EXERCISE GOAL.
Go through the records below and copy out every line holding "will".

☆ ☆ ☆

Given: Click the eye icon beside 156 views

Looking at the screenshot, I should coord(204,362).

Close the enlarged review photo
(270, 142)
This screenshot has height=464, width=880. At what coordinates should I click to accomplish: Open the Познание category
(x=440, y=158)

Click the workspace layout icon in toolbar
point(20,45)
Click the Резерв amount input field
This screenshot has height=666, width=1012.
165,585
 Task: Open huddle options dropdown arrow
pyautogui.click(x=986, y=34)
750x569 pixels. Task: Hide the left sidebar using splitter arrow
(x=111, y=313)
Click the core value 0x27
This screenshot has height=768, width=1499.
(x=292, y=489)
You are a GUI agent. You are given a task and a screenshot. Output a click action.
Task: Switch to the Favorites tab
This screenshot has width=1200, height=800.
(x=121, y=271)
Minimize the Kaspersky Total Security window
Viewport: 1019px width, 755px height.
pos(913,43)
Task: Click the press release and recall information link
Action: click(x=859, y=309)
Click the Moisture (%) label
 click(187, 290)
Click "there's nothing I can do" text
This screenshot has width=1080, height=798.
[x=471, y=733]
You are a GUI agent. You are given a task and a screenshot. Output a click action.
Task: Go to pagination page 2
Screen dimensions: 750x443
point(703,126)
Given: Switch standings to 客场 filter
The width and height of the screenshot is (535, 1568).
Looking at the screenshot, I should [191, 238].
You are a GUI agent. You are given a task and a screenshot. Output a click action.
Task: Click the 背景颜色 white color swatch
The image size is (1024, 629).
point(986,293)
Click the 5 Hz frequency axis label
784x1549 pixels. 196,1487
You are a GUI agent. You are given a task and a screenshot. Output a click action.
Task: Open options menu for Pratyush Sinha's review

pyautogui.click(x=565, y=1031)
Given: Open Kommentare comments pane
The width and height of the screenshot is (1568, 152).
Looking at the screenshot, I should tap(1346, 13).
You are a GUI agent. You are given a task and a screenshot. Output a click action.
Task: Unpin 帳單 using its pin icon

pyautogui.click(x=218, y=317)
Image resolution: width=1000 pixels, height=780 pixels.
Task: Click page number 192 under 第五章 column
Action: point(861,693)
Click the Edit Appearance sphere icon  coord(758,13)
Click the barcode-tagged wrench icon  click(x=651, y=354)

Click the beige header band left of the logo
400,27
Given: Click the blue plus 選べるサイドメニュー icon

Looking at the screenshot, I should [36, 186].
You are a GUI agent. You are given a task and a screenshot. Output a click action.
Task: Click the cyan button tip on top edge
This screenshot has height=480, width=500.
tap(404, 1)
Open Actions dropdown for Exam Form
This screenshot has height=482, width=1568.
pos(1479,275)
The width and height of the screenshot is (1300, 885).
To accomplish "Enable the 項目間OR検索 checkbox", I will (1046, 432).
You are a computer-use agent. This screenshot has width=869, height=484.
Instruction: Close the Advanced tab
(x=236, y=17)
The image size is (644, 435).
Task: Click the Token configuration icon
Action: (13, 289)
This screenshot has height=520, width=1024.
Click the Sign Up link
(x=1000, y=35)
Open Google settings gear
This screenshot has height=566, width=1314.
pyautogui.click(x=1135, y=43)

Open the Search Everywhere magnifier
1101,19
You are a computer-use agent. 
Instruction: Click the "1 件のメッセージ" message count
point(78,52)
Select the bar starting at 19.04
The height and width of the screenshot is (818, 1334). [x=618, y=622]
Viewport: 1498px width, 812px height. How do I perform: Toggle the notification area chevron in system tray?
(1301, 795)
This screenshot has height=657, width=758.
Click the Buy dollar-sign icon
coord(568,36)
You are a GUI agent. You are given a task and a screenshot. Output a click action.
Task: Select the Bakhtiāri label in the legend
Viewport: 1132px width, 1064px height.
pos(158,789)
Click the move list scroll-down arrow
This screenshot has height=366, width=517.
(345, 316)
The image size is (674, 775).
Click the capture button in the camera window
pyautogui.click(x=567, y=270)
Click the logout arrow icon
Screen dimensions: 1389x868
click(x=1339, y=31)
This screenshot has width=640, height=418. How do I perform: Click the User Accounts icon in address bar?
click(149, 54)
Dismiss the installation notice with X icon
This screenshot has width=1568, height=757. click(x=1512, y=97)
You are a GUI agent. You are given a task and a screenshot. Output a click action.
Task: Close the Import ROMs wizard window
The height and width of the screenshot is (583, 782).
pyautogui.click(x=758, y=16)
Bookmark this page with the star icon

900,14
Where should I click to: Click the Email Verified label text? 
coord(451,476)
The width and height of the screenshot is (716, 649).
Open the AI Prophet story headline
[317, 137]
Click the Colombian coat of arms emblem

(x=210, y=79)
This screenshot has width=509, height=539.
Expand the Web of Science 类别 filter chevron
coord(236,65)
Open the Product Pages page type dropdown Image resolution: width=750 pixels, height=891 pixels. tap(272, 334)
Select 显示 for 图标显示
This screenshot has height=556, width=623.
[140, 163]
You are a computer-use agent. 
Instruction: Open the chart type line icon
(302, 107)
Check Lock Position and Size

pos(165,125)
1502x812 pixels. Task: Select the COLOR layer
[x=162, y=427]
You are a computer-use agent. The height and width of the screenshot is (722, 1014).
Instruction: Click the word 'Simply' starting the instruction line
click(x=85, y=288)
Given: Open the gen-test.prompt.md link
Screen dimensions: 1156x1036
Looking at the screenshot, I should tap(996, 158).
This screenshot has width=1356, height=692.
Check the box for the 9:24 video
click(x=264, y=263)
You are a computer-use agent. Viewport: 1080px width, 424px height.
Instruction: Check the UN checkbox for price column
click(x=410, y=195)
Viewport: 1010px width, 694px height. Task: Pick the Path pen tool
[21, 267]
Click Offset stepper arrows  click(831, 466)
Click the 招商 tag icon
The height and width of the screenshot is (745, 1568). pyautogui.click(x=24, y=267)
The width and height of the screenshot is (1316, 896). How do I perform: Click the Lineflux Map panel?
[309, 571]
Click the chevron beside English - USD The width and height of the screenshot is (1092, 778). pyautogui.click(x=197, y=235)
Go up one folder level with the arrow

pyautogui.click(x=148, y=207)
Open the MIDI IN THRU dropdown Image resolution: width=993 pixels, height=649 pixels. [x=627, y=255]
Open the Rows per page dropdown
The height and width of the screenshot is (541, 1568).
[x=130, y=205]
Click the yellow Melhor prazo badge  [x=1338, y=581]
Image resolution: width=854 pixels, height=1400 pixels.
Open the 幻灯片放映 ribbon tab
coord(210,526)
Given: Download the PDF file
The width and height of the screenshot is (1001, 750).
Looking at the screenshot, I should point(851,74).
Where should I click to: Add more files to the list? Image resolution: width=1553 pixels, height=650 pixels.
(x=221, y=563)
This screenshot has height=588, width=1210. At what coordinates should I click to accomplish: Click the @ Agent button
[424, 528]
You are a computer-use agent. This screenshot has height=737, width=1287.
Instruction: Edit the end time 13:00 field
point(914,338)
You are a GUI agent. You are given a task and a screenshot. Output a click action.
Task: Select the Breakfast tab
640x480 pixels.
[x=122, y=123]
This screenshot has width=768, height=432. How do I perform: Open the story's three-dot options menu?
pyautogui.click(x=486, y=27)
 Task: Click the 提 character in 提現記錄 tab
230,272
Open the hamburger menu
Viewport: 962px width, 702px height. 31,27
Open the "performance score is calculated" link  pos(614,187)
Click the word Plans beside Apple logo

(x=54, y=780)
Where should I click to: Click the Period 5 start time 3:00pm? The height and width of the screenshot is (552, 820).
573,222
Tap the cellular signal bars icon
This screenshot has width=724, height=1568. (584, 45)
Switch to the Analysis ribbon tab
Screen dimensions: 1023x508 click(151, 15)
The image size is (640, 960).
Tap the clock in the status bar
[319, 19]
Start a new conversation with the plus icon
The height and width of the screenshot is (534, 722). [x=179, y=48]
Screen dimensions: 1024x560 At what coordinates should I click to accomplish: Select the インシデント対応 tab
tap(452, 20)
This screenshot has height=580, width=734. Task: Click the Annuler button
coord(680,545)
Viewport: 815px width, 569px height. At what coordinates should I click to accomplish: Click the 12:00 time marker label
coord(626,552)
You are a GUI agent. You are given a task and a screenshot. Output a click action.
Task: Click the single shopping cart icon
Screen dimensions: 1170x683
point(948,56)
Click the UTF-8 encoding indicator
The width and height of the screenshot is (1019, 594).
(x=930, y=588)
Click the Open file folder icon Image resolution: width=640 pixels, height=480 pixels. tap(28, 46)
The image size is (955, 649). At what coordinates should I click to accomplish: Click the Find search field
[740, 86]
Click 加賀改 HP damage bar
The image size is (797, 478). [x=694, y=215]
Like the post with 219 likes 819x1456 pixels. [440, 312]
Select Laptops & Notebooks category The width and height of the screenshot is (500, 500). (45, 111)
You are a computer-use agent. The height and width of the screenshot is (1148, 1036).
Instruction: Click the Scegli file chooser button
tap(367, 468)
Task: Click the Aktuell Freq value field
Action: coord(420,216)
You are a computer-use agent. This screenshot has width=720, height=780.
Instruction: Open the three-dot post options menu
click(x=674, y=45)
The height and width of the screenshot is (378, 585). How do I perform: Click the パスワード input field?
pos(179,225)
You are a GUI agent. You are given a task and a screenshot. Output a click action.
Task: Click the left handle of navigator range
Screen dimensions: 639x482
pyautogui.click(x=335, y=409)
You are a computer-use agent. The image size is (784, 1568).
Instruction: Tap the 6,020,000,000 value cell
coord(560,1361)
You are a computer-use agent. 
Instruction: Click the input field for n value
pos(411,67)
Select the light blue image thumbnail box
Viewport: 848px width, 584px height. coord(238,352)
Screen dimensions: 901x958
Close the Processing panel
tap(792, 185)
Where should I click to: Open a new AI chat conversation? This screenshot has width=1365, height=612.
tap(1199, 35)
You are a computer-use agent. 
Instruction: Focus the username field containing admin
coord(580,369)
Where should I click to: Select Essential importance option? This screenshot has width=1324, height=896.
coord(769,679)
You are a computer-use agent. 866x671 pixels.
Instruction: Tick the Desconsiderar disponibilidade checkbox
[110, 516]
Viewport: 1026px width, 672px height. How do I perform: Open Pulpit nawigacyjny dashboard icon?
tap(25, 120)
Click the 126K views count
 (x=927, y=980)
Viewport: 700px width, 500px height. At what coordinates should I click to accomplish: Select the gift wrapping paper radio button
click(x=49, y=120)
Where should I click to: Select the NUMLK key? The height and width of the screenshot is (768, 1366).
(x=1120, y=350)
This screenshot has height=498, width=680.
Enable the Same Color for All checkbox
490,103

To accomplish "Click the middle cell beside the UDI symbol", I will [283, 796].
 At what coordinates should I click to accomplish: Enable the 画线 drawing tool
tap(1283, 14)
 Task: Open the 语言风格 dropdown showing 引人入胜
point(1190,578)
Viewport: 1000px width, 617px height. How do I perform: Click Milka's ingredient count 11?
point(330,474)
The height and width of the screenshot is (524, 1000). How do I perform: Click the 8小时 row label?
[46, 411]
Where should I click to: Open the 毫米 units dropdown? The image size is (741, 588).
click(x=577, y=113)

☆ ☆ ☆

WRITTEN RESPONSE.
To accomplish "Enable the 項目間OR検索 checkbox", I will (1046, 432).
To accomplish "Click the middle cell beside the UDI symbol", I will [283, 796].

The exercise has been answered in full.